How is the tick vaccine administered to children? - briefly

The tick vaccine is delivered by intramuscular injection, usually in the upper arm, following a schedule of three doses (initial, one‑month booster, and a six‑month booster). Administration is performed by a healthcare professional under standard pediatric vaccination protocols.

How is the tick vaccine administered to children? - in detail

The tick vaccine for pediatric use is delivered as an intramuscular injection. The product is supplied in a single‑dose vial containing a sterile suspension of recombinant antigens. Before administration, the vial is inspected for clarity, checked for expiration, and allowed to reach room temperature if stored refrigerated. The dose is drawn with a sterile syringe and needle, typically 0.5 mL for children aged 6 months to 5 years and 1 mL for those older than 5 years, according to the manufacturer’s labeling.

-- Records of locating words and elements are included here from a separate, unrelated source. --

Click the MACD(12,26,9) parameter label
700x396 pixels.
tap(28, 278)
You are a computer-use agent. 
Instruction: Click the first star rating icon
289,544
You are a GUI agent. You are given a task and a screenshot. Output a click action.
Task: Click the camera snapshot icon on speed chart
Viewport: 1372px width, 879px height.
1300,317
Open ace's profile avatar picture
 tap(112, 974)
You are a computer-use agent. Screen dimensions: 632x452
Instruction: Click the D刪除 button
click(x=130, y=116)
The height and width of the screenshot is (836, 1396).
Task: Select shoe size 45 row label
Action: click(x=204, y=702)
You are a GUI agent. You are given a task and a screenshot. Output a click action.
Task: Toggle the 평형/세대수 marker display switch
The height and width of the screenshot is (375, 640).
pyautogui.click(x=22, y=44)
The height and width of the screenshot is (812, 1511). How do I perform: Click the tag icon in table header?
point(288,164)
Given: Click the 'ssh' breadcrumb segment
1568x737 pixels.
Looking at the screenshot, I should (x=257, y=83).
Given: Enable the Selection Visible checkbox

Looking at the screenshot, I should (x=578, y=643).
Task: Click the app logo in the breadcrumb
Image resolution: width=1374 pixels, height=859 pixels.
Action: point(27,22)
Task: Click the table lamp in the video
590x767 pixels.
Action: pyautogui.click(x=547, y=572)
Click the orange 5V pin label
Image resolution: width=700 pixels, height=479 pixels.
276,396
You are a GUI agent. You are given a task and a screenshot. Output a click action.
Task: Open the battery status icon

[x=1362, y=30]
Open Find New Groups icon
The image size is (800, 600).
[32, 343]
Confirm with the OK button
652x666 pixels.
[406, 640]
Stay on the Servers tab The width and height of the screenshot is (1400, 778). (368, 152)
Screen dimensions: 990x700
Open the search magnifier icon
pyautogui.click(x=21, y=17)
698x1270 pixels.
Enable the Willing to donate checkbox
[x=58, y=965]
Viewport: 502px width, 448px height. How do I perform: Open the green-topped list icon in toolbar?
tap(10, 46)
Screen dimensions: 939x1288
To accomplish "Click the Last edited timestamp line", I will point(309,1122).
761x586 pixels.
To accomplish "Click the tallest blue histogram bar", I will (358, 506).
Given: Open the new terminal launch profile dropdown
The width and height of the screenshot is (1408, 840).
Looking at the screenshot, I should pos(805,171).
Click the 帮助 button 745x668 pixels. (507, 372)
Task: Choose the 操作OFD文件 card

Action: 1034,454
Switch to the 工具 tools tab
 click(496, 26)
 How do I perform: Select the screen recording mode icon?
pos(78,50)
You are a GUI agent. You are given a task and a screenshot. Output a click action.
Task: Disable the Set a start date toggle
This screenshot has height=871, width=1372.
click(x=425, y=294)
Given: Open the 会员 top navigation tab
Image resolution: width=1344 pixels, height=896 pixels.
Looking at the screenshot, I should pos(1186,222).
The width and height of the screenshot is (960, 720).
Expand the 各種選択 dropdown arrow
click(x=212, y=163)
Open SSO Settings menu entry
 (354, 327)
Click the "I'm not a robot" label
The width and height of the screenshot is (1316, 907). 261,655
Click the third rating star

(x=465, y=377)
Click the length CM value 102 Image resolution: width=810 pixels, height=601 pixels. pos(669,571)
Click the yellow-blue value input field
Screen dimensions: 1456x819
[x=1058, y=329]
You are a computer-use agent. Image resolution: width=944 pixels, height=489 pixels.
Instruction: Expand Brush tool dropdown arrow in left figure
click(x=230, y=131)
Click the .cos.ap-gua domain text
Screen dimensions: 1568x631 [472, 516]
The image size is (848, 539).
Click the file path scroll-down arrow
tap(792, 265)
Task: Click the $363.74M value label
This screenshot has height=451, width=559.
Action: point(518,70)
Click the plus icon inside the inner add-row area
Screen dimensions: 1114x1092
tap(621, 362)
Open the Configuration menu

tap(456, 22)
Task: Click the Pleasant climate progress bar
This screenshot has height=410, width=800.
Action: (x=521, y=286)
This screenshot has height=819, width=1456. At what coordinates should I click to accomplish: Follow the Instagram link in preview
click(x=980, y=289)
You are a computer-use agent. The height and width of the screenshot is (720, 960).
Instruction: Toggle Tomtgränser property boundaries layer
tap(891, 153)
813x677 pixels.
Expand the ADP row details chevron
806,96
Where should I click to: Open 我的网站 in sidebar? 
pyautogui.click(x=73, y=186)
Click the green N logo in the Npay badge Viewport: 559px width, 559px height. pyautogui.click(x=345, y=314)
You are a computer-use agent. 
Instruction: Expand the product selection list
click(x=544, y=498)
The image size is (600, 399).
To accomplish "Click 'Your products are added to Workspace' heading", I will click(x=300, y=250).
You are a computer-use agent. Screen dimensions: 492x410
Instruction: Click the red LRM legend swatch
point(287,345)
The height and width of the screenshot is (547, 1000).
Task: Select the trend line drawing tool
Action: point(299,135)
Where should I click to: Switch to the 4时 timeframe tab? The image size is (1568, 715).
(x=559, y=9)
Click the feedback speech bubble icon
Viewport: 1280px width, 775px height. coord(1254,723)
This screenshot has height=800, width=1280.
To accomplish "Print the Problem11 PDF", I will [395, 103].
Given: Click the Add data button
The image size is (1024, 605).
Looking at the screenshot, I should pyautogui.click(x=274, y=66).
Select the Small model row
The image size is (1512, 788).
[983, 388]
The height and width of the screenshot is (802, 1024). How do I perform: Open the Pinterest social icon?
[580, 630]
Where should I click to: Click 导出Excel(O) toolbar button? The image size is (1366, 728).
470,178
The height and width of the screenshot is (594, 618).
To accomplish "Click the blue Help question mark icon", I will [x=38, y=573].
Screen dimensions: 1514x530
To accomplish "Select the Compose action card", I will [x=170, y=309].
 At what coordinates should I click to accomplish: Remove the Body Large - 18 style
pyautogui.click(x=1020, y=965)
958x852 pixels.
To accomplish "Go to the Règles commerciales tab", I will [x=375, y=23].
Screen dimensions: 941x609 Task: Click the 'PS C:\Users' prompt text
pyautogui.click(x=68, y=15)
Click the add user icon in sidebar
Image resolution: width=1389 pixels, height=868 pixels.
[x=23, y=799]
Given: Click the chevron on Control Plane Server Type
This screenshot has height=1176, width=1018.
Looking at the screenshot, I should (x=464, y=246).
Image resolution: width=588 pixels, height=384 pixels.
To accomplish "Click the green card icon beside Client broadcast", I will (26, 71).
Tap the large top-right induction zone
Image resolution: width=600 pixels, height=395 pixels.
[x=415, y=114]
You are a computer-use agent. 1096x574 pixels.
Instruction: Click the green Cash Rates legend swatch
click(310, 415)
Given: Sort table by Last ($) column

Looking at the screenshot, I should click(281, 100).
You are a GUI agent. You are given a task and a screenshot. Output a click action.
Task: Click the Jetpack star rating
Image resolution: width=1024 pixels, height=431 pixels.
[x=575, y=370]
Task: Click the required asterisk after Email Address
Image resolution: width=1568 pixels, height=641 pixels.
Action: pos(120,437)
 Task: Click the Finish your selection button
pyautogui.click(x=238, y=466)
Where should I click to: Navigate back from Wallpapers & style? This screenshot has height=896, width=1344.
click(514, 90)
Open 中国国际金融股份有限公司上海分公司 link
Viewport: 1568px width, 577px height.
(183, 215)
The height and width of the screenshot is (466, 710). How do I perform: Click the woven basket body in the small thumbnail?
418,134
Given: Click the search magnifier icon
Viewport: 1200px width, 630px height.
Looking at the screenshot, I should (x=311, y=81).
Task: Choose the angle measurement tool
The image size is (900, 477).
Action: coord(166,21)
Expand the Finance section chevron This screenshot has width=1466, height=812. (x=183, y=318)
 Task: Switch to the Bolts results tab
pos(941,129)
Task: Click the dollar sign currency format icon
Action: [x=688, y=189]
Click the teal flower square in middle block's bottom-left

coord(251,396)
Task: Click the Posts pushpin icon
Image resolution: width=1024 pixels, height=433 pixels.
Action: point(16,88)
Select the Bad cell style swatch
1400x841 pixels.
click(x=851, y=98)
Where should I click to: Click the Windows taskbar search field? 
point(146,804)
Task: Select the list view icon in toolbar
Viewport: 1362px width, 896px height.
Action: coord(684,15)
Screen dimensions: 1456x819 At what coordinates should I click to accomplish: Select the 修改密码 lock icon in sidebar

The injection is given into the deltoid muscle for children older than 2 years; for infants and toddlers, the anterolateral thigh is used. The skin site is cleaned with an alcohol swab, allowed to dry, and the needle is inserted at a 90‑degree angle. After delivering the vaccine, the needle is withdrawn, and gentle pressure is applied with a sterile gauze to control bleeding.

A primary series consists of three doses administered at 0, 1, and 6 months. A booster dose is recommended 12 months after the third dose for continued protection. Each visit includes a brief health assessment: measurement of temperature, review of recent illnesses, and confirmation that no contraindications exist (e.g., severe allergic reaction to a previous dose, immunosuppression, or acute febrile illness).

Following injection, the child is observed for at least 15 minutes to monitor for immediate adverse reactions such as local erythema, swelling, or systemic symptoms (e.g., fever, urticaria). Documentation records the vaccine name, batch number, expiration date, dose volume, injection site, and the administering clinician’s signature.

Proper storage requires maintaining the vaccine at 2‑8 °C, protecting it from light, and avoiding freeze‑thaw cycles. Any vial that has been frozen or exposed to temperatures above 8 °C for more than 2 hours must be discarded. Disposal follows standard sharps and biological waste protocols.

In summary, the pediatric tick vaccine is administered intramuscularly in age‑adjusted volumes, follows a three‑dose primary schedule with a booster, mandates pre‑injection checks, a brief post‑injection observation, and strict adherence to storage and documentation guidelines.